HYBRID wireless/powerline communication has been proposed to improve reliability
and performance in smart grids. In this work we focus on a hybrid wireless/
narrowband PLC (WiNPLC) system for communication links in Smart
Grids (SG) such as the link between smart meters (SM) and in-home devices (IHD). An
effective approach to enhance the data rate in narrowband power line communication
(NB-PLC) system is multicarrier modulation based on orthogonal frequency-division
multiplexing (OFDM) and multiple-input multiple-output (MIMO) transmission over
multiple power line phases.
Low voltage, in-home NB-PLC networks allow direct communication between SM
and IHD. In order to minimize security issues, in many deployment scenarios transmission
takes place only towards the IHD to display consumption data, with no backwards
channel. As a result, channel estimation is difficult and a key challenge for achieving
reliable communication over NB-PLC is to use robust transmission and detection techniques
to mitigate effect of the impulsive noise within the PLC channel and recover
transmitted data. To this aim, it is fundamental to give an appropriate characterization
of such a noise. In fact, substantial components of the noise in NB-PLC systems
exhibit a cyclostationary behavior with a period of half the alternating current (AC)

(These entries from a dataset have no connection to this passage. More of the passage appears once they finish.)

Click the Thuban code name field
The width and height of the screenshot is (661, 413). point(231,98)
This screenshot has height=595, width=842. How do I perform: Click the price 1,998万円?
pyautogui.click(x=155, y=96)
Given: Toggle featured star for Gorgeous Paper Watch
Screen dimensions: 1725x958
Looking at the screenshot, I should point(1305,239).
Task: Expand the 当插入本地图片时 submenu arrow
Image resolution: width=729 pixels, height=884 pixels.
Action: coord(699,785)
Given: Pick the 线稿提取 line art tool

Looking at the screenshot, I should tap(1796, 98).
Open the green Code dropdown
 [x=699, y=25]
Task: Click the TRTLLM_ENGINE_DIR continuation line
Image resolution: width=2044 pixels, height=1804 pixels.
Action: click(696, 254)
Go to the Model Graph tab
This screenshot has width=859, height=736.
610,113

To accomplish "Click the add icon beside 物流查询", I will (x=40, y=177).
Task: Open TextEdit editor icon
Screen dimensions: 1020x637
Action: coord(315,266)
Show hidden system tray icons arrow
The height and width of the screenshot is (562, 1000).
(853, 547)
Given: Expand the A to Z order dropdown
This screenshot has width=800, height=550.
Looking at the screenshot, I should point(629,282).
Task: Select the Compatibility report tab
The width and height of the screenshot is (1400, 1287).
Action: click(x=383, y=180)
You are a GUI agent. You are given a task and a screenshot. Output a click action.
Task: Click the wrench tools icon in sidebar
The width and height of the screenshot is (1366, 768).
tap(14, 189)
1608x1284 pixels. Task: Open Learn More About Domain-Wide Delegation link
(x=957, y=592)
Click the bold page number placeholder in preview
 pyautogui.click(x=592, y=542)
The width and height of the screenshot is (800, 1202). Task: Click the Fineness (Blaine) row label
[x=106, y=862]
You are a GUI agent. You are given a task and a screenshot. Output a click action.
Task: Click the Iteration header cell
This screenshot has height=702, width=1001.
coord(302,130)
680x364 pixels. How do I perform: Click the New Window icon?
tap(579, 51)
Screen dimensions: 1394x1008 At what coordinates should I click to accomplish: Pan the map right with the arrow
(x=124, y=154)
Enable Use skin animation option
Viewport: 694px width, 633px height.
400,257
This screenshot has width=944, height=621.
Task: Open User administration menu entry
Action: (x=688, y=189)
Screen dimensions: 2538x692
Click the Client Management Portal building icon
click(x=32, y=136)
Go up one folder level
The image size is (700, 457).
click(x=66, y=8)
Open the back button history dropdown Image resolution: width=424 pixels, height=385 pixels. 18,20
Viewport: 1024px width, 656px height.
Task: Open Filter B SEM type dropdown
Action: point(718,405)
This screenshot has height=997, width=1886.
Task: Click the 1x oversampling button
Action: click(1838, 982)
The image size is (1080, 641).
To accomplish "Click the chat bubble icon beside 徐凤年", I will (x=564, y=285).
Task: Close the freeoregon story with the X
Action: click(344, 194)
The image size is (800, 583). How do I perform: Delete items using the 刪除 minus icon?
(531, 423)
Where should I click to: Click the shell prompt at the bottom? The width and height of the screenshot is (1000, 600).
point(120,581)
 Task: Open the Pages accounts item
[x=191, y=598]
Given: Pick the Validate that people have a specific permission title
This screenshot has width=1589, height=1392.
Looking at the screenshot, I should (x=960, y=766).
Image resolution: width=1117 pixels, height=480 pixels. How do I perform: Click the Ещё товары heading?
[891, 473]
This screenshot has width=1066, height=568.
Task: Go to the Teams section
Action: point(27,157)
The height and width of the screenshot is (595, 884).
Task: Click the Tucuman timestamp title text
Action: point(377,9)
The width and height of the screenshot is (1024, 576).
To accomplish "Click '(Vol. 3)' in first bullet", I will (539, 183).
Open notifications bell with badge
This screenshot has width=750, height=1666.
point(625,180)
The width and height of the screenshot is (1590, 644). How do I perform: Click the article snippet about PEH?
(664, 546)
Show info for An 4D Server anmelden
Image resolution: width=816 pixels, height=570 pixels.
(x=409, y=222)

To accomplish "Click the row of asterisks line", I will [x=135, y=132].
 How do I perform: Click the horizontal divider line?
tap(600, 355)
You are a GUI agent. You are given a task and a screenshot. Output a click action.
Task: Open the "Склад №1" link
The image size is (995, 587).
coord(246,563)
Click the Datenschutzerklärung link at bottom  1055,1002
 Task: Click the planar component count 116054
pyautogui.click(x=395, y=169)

cycle. Moreover, when MIMO transmission is adopted, an important issue that must be
considered is the cross-correlation between different phases.
Frequency-shift (FRESH) filter is a recently proposed approach that is able to reproduce
the effects of cyclostationary NB-PLC noise obtained from measurements.
In this work, we propose to classify the noise generated by FRESH filter into three
classes, based on the estimation of the respective probability density functions and
on the evaluation of their second order statistics. First, we show that while one class
exhibits a normal distribution, the other two exhibit an impulsive behavior for which
we propose a generalized Student’s t-distribution. Simulation results show that the bit
error rate (BER) of MIMO-OFDM NB-PLC significantly changes between different
classes of noise. Hence, we develop an algorithm for switching data delivery between
MIMO-OFDM NB-PLC and MIMO-OFDM wireless transmission in unlicensed frequency
band that takes into account knowledge of the periodicity of the three classes of noises. The result is a hybrid MIMO-OFDM wireless/NB-PLC system, which we
refer to as, hybrid MIMO-OFDM WiNPLC. Our simulation results demonstrate BER
improvement of the proposed hybrid system over individual MIMO-OFDM NB-PLC
or MIMO-OFDM wireless systems. Further improvement in performance of hybrid
system could be obtained by evaluating capacity of the MIMO NB-PLC system in presence
of different classes of the noise. This thesis obtained capacity by spatio-temporal
whitening of the cyclostationary correlated noise samples generated through FRESH
filtering. This capacity is useful for adapting the modulation order and obtaining optimum
performance based on the class of noise. Due to the cyclostationarity of the
noise, similar behavior is repeated in next periods and can take advantages of this preprocessing.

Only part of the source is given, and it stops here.